BRIEF: For each line below that holds "chevron", return the line as it stands.

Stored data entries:
·····
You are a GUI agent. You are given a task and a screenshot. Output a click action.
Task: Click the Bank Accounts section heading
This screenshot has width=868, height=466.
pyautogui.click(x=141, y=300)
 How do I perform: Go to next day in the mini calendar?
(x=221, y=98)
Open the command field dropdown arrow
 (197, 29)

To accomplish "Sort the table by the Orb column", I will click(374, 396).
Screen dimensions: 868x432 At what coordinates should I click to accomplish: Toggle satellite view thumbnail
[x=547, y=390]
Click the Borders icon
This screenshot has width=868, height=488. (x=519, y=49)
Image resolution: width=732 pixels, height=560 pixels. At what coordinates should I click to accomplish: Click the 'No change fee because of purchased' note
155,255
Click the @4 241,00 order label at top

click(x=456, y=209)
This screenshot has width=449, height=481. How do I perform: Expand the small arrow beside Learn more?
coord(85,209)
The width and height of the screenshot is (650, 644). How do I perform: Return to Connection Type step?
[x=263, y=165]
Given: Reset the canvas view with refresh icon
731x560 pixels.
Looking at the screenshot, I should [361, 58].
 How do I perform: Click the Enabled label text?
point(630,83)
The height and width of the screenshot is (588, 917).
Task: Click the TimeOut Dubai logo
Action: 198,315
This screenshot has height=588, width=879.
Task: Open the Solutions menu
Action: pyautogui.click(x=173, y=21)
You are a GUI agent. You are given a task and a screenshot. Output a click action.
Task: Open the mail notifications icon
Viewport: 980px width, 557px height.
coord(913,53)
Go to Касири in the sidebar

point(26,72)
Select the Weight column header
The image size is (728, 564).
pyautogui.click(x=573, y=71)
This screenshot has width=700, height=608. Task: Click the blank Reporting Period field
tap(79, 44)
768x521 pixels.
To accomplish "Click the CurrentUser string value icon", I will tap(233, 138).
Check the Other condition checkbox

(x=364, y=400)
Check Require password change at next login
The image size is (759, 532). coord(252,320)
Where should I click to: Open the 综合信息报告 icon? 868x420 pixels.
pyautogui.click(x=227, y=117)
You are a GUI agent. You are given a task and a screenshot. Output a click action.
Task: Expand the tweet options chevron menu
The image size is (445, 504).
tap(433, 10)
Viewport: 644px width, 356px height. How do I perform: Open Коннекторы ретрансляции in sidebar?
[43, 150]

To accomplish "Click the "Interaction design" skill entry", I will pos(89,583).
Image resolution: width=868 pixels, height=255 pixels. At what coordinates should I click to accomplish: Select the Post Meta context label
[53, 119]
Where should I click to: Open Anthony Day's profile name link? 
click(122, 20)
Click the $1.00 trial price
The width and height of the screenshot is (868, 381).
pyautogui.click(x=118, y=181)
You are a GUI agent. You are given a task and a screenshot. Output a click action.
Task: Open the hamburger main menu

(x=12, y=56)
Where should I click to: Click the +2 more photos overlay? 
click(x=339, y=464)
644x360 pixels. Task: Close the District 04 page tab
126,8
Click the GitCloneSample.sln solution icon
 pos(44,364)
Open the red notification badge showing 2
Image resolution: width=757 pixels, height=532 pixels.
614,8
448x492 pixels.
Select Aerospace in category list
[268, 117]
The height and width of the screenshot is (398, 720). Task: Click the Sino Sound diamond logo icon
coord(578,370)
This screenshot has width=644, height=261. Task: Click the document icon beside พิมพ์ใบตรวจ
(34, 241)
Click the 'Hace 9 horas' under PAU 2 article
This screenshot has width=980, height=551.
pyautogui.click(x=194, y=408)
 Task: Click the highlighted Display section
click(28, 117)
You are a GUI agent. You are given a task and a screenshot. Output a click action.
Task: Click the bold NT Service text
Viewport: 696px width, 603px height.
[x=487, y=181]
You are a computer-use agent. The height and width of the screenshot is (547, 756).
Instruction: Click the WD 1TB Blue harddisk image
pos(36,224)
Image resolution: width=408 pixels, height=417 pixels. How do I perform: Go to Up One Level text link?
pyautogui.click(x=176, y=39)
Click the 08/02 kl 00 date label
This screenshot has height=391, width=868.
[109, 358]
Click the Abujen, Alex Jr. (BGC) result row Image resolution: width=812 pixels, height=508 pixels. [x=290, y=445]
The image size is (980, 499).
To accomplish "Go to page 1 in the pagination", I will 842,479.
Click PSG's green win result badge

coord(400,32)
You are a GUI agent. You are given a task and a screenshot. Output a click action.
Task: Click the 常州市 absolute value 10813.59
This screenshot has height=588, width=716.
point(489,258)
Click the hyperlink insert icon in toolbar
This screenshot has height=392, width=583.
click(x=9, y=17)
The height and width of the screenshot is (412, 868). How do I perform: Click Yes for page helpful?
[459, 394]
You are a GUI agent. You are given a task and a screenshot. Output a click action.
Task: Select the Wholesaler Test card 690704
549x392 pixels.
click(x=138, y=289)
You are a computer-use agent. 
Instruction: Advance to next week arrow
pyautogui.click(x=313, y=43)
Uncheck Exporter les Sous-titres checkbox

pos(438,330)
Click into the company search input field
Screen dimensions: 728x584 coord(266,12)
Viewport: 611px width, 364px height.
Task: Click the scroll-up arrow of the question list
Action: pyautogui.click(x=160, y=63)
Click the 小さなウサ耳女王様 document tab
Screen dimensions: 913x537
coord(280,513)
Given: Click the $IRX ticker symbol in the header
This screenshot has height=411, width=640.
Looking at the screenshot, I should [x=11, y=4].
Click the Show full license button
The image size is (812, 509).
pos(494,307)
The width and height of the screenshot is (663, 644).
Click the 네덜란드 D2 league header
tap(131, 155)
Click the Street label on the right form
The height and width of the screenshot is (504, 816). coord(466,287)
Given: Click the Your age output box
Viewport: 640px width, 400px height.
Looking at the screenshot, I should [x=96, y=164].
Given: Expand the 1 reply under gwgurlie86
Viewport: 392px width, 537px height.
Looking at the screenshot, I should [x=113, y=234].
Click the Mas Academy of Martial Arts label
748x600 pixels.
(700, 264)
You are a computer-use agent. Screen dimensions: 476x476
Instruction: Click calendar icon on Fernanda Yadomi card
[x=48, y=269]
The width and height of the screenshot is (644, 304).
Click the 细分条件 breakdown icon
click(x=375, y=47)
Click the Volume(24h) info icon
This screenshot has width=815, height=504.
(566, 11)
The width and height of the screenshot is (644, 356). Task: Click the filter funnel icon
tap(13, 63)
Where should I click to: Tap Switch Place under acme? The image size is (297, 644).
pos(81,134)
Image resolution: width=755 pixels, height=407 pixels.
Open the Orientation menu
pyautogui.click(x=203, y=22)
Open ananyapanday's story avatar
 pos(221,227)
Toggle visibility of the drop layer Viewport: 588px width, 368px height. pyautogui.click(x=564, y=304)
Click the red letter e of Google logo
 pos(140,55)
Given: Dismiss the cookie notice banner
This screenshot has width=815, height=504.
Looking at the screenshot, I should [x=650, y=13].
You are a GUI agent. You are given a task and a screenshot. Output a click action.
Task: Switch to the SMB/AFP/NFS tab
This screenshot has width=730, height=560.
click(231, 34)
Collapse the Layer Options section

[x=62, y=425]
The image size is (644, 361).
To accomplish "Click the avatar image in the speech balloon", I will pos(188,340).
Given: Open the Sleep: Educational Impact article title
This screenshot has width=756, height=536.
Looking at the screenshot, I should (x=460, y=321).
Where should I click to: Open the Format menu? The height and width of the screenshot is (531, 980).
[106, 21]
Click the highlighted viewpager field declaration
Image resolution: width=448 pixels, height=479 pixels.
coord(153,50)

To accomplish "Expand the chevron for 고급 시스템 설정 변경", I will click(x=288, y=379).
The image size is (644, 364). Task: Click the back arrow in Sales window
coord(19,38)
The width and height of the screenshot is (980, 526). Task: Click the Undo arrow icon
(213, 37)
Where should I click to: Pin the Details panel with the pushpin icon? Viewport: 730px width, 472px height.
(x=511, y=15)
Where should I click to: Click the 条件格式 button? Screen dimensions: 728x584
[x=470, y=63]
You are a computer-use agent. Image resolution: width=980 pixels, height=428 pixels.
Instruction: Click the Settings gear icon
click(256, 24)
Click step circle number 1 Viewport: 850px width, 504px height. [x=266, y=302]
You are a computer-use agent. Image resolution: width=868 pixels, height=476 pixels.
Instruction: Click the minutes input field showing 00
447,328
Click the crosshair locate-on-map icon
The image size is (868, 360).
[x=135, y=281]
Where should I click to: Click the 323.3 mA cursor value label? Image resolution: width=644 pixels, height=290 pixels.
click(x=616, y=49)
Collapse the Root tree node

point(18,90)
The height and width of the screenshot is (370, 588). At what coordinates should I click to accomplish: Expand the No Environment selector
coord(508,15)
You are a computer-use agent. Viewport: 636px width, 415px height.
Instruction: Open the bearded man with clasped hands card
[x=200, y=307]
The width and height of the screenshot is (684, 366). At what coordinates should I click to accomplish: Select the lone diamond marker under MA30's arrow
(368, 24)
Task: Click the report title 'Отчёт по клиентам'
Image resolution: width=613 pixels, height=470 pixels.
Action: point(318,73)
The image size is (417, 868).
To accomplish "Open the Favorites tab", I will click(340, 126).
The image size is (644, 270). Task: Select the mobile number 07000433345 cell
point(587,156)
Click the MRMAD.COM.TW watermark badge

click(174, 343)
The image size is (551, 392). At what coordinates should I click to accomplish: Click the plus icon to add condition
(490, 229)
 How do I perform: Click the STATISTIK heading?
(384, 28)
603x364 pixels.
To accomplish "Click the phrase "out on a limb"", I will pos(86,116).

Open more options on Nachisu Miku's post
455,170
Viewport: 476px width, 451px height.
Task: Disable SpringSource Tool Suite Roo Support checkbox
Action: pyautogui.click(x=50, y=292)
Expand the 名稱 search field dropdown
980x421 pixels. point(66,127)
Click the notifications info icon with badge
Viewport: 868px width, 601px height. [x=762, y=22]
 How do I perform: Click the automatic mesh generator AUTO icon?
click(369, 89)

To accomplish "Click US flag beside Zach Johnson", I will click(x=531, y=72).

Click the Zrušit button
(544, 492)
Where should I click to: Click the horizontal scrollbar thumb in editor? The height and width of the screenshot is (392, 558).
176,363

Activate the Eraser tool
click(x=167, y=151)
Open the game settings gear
·····
SOLUTION TO THIS TASK:
Task: Expand the tweet options chevron menu
To accomplish "Expand the chevron for 고급 시스템 설정 변경", I will click(x=288, y=379).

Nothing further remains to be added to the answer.